[Records for locating described items]

>> begin

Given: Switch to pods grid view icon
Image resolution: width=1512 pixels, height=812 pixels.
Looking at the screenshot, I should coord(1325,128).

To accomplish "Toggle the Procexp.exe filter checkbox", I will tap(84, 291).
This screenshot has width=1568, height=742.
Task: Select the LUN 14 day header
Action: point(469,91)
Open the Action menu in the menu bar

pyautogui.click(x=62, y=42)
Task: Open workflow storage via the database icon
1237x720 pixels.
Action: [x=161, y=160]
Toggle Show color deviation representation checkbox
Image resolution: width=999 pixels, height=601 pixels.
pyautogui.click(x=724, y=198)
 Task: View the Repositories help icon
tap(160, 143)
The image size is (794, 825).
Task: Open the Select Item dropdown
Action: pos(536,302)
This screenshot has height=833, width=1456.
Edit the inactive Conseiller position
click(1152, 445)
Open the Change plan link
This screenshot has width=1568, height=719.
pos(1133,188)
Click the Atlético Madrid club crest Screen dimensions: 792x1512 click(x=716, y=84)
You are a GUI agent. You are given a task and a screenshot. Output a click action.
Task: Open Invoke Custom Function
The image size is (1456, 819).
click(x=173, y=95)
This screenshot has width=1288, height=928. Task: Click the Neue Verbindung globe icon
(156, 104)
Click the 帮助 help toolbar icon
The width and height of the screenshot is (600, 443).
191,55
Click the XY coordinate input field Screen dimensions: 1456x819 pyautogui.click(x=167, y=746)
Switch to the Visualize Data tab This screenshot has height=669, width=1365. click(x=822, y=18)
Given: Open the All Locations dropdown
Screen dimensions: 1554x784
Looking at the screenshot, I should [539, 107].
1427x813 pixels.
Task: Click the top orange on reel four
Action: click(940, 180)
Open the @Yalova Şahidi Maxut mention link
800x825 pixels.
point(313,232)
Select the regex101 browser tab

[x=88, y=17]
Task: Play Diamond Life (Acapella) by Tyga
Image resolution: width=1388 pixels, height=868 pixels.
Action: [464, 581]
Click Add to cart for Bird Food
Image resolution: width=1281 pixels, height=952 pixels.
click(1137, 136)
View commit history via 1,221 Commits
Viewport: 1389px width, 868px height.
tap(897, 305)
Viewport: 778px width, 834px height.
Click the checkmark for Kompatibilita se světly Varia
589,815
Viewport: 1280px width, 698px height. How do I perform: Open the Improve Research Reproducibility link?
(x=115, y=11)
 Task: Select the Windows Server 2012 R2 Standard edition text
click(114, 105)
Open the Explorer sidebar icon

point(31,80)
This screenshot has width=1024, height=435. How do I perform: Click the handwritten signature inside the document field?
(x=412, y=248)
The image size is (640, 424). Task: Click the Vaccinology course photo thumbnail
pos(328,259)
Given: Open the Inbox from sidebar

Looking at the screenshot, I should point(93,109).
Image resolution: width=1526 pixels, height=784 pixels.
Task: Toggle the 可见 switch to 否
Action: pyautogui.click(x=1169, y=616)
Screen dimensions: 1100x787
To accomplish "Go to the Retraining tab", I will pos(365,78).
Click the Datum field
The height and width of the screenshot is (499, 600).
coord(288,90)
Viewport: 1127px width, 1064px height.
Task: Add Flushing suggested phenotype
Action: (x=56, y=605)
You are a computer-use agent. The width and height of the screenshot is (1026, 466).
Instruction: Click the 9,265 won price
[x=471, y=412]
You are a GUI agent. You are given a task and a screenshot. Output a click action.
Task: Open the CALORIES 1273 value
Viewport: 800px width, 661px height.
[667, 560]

>> end

• The task
Copy every one of the records above word for word, keeping each line as it stands.

• Output of the task
Given: Switch to pods grid view icon
Image resolution: width=1512 pixels, height=812 pixels.
Looking at the screenshot, I should coord(1325,128).

To accomplish "Toggle the Procexp.exe filter checkbox", I will tap(84, 291).
This screenshot has width=1568, height=742.
Task: Select the LUN 14 day header
Action: point(469,91)
Open the Action menu in the menu bar

pyautogui.click(x=62, y=42)
Task: Open workflow storage via the database icon
1237x720 pixels.
Action: [x=161, y=160]
Toggle Show color deviation representation checkbox
Image resolution: width=999 pixels, height=601 pixels.
pyautogui.click(x=724, y=198)
 Task: View the Repositories help icon
tap(160, 143)
The image size is (794, 825).
Task: Open the Select Item dropdown
Action: pos(536,302)
This screenshot has height=833, width=1456.
Edit the inactive Conseiller position
click(1152, 445)
Open the Change plan link
This screenshot has width=1568, height=719.
pos(1133,188)
Click the Atlético Madrid club crest Screen dimensions: 792x1512 click(x=716, y=84)
You are a GUI agent. You are given a task and a screenshot. Output a click action.
Task: Open Invoke Custom Function
The image size is (1456, 819).
click(x=173, y=95)
This screenshot has width=1288, height=928. Task: Click the Neue Verbindung globe icon
(156, 104)
Click the 帮助 help toolbar icon
The width and height of the screenshot is (600, 443).
191,55
Click the XY coordinate input field Screen dimensions: 1456x819 pyautogui.click(x=167, y=746)
Switch to the Visualize Data tab This screenshot has height=669, width=1365. click(x=822, y=18)
Given: Open the All Locations dropdown
Screen dimensions: 1554x784
Looking at the screenshot, I should [539, 107].
1427x813 pixels.
Task: Click the top orange on reel four
Action: click(940, 180)
Open the @Yalova Şahidi Maxut mention link
800x825 pixels.
point(313,232)
Select the regex101 browser tab

[x=88, y=17]
Task: Play Diamond Life (Acapella) by Tyga
Image resolution: width=1388 pixels, height=868 pixels.
Action: [464, 581]
Click Add to cart for Bird Food
Image resolution: width=1281 pixels, height=952 pixels.
click(1137, 136)
View commit history via 1,221 Commits
Viewport: 1389px width, 868px height.
tap(897, 305)
Viewport: 778px width, 834px height.
Click the checkmark for Kompatibilita se světly Varia
589,815
Viewport: 1280px width, 698px height. How do I perform: Open the Improve Research Reproducibility link?
(x=115, y=11)
 Task: Select the Windows Server 2012 R2 Standard edition text
click(114, 105)
Open the Explorer sidebar icon

point(31,80)
This screenshot has width=1024, height=435. How do I perform: Click the handwritten signature inside the document field?
(x=412, y=248)
The image size is (640, 424). Task: Click the Vaccinology course photo thumbnail
pos(328,259)
Given: Open the Inbox from sidebar

Looking at the screenshot, I should point(93,109).
Image resolution: width=1526 pixels, height=784 pixels.
Task: Toggle the 可见 switch to 否
Action: pyautogui.click(x=1169, y=616)
Screen dimensions: 1100x787
To accomplish "Go to the Retraining tab", I will pos(365,78).
Click the Datum field
The height and width of the screenshot is (499, 600).
coord(288,90)
Viewport: 1127px width, 1064px height.
Task: Add Flushing suggested phenotype
Action: (x=56, y=605)
You are a computer-use agent. The width and height of the screenshot is (1026, 466).
Instruction: Click the 9,265 won price
[x=471, y=412]
You are a GUI agent. You are given a task and a screenshot. Output a click action.
Task: Open the CALORIES 1273 value
Viewport: 800px width, 661px height.
[667, 560]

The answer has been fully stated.